[EXERCISE MATERIALS — start]

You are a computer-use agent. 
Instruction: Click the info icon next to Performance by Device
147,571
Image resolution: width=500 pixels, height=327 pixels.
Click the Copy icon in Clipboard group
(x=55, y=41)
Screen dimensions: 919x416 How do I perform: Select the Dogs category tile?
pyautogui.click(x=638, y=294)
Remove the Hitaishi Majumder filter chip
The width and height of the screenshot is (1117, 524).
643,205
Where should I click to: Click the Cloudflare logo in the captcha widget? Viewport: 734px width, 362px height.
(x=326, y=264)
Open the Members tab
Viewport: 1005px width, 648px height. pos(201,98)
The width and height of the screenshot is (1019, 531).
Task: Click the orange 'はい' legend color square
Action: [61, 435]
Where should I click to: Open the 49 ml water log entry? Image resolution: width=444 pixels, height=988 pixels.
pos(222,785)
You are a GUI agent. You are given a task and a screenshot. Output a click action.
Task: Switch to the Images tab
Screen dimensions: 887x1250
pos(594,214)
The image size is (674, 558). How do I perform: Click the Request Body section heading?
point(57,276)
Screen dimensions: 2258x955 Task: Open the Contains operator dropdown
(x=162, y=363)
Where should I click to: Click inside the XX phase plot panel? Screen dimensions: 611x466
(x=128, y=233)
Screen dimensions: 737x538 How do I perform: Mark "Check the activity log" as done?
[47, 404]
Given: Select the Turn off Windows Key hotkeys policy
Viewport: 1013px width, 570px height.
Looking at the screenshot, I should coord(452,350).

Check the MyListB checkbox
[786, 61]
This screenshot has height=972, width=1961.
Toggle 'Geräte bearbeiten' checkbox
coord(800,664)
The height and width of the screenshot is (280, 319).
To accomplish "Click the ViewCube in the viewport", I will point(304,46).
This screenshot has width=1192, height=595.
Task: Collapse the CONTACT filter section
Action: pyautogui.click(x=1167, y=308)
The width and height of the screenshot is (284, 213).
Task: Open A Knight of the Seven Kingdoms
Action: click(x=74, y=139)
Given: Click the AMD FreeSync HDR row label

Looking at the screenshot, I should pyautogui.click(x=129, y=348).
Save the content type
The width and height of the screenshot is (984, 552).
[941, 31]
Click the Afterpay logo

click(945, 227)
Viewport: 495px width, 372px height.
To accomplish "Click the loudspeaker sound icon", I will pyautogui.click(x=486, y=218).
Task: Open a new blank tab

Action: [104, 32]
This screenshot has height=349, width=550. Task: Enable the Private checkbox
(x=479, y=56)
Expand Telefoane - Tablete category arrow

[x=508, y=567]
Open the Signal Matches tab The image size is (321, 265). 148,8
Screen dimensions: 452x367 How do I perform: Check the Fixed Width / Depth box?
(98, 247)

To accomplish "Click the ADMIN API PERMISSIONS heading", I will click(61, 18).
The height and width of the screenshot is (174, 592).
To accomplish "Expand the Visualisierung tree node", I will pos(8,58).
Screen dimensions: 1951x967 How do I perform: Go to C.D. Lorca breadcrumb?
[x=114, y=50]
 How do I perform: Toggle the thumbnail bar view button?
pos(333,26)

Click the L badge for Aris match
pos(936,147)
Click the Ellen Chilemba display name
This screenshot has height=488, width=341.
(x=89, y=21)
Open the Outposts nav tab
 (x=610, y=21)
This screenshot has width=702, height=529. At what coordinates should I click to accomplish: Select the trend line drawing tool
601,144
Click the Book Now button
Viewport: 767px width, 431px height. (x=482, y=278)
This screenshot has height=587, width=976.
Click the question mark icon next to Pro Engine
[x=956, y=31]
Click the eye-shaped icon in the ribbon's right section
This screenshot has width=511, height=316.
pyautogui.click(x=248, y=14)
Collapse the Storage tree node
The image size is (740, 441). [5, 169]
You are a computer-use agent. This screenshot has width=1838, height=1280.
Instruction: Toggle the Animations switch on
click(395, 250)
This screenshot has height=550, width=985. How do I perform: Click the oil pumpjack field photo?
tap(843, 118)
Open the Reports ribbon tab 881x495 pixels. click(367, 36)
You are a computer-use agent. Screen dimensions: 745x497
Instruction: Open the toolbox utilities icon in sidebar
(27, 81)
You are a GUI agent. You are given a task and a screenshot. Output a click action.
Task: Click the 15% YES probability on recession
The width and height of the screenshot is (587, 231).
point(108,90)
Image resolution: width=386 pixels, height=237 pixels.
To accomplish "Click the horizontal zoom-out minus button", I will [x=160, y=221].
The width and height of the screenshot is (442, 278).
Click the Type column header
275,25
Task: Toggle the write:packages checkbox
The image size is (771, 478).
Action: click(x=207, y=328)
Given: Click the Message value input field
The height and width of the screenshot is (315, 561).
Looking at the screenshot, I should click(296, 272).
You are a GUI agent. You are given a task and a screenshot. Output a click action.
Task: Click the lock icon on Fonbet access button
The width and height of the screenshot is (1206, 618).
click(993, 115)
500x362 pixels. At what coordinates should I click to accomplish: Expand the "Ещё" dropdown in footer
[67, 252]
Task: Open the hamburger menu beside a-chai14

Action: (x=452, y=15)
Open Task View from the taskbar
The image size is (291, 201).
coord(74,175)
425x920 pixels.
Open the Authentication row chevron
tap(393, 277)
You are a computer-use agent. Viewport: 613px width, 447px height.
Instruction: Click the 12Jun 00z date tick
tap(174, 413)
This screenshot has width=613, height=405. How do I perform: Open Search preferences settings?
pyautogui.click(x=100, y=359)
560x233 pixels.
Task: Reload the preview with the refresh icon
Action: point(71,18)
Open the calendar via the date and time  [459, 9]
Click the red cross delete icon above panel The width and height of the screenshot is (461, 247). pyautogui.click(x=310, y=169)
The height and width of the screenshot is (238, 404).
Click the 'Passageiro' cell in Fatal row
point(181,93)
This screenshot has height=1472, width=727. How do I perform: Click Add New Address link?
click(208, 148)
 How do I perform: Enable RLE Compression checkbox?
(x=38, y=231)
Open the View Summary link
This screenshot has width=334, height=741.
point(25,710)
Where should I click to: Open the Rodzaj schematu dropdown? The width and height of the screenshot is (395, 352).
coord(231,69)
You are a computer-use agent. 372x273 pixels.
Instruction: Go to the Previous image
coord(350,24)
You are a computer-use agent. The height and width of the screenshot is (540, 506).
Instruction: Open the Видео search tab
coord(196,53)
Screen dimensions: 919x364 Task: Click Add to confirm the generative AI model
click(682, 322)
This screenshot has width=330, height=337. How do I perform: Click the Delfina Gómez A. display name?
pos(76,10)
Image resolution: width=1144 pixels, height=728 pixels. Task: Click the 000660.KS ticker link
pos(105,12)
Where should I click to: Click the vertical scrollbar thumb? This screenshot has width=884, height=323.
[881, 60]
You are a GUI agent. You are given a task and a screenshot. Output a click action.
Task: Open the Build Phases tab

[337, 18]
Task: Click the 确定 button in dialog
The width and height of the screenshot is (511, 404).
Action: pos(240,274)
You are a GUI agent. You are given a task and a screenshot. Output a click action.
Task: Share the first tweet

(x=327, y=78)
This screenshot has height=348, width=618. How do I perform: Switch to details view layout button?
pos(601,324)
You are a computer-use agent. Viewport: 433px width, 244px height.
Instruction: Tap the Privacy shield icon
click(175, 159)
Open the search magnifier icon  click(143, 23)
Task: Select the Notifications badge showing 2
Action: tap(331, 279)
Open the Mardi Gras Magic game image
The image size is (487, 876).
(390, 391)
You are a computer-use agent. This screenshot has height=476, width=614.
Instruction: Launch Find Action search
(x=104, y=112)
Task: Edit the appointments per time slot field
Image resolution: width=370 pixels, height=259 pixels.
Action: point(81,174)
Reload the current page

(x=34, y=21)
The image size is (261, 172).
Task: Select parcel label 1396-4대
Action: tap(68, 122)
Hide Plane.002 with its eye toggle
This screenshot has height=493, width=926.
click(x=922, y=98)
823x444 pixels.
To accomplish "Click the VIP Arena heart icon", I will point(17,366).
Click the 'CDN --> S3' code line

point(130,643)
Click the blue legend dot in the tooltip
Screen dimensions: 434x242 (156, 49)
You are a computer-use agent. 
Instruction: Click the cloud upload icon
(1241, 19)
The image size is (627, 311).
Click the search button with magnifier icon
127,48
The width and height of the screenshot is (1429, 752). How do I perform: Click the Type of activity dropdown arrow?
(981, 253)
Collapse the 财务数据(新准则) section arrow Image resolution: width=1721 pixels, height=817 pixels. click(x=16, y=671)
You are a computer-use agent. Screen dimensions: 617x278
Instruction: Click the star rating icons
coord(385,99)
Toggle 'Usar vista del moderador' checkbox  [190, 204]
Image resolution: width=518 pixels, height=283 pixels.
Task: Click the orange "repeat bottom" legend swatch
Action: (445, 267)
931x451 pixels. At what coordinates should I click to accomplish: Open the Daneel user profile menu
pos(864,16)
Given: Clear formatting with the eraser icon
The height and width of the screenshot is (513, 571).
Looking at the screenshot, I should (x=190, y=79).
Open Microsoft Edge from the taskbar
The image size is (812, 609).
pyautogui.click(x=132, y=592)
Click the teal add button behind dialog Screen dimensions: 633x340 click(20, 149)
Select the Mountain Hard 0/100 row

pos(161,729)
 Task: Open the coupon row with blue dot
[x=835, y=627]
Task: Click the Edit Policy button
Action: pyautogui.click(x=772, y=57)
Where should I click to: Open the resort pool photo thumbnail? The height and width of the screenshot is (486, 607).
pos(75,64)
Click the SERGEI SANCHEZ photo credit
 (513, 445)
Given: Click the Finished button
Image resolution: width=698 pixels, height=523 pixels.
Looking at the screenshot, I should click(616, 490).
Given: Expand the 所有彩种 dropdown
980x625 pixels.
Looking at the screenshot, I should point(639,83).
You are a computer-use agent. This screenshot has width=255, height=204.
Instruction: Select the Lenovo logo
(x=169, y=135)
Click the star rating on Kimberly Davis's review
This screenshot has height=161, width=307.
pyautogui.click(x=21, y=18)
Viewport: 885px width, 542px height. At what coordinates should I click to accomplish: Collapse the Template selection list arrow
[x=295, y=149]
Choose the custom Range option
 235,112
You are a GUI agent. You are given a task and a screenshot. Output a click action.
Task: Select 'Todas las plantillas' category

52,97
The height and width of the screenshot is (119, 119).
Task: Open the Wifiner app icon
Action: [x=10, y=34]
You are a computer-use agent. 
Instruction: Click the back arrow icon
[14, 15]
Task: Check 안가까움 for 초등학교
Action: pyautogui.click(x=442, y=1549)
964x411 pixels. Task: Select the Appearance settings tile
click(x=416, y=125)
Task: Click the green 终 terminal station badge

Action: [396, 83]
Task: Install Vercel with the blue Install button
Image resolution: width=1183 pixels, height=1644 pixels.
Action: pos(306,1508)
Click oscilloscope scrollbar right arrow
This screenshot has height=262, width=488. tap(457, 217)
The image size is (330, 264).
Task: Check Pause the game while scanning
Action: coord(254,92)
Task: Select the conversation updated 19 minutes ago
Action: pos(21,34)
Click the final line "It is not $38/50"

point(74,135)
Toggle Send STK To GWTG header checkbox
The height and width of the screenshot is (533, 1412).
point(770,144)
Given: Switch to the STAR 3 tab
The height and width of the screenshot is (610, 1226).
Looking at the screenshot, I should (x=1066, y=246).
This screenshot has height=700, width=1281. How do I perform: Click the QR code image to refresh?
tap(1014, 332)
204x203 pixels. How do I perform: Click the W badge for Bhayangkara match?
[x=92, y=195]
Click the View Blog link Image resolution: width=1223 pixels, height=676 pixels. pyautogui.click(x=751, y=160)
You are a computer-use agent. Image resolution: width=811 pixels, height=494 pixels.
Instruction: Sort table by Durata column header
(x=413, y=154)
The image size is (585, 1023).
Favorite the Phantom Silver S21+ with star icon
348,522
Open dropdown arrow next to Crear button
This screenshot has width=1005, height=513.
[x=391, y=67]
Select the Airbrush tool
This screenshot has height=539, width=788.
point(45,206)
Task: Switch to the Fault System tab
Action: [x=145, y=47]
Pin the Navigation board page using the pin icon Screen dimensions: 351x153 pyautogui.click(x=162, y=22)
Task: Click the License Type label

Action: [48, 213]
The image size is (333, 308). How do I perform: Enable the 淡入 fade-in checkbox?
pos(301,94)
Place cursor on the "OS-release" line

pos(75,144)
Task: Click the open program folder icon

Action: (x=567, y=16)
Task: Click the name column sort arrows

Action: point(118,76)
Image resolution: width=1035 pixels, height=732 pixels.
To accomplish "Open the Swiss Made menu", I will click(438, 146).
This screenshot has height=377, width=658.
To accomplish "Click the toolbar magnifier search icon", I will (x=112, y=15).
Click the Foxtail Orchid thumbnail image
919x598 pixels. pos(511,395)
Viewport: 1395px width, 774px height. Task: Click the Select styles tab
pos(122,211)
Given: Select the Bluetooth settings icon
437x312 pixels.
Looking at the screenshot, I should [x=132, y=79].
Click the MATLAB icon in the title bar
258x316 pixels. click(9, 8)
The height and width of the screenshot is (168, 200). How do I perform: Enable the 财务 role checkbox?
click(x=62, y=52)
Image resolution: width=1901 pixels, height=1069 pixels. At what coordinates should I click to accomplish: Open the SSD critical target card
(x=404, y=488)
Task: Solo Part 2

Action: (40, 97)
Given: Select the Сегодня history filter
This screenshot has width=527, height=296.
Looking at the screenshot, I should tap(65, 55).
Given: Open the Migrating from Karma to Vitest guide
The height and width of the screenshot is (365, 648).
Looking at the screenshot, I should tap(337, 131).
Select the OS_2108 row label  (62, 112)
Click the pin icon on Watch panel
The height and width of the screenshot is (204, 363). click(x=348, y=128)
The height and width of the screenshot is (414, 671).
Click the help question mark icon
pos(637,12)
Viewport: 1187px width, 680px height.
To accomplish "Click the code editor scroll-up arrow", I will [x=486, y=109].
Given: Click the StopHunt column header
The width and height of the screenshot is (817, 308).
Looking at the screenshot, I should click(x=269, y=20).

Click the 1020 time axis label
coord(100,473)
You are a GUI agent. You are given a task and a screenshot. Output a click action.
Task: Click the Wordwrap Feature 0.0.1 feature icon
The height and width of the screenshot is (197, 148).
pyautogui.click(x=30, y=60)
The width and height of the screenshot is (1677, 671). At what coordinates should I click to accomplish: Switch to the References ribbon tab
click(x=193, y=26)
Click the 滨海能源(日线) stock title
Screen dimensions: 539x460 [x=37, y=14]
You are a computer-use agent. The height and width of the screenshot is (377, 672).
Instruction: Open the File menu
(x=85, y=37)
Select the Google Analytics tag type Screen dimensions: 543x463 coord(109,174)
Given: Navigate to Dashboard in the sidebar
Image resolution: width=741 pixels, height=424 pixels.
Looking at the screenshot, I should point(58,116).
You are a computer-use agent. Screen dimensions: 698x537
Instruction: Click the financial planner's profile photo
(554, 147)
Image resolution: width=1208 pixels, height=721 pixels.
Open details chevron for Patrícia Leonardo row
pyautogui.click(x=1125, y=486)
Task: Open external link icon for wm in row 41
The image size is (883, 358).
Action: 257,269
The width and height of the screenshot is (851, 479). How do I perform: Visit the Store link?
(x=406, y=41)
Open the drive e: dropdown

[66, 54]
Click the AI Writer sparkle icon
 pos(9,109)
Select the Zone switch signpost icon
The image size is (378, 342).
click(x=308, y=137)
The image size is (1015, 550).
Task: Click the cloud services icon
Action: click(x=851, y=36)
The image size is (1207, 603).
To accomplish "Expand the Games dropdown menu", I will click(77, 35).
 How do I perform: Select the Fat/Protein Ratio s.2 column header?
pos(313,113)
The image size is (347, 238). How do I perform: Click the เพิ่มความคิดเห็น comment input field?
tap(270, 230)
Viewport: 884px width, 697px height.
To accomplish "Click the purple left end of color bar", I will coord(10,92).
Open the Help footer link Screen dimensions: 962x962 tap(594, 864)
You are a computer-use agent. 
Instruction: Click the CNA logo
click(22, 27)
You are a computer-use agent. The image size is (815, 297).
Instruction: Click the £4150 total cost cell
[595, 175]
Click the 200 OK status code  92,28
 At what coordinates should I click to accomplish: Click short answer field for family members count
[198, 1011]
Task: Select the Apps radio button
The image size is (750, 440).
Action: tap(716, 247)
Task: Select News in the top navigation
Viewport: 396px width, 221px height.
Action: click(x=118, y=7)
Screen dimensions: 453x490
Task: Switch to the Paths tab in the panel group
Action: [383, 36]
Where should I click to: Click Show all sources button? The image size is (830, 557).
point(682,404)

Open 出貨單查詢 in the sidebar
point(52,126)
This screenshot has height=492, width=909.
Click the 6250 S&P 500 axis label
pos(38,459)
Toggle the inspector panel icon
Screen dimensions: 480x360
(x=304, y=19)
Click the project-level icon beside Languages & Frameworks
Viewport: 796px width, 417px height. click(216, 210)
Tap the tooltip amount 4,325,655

[EXERCISE MATERIALS — finish]

__EXERCISE REQUIREMENTS__
From the records above, print only the lines between the one holding "Screen dimensions: 887x1250" and the one holding "The height and width of the screenshot is (280, 319).", inclusive, exactly as they stand.

__SOLUTION FOR THIS EXERCISE__
Screen dimensions: 887x1250
pos(594,214)
The image size is (674, 558). How do I perform: Click the Request Body section heading?
point(57,276)
Screen dimensions: 2258x955 Task: Open the Contains operator dropdown
(x=162, y=363)
Where should I click to: Click inside the XX phase plot panel? Screen dimensions: 611x466
(x=128, y=233)
Screen dimensions: 737x538 How do I perform: Mark "Check the activity log" as done?
[47, 404]
Given: Select the Turn off Windows Key hotkeys policy
Viewport: 1013px width, 570px height.
Looking at the screenshot, I should coord(452,350).

Check the MyListB checkbox
[786, 61]
This screenshot has height=972, width=1961.
Toggle 'Geräte bearbeiten' checkbox
coord(800,664)
The height and width of the screenshot is (280, 319).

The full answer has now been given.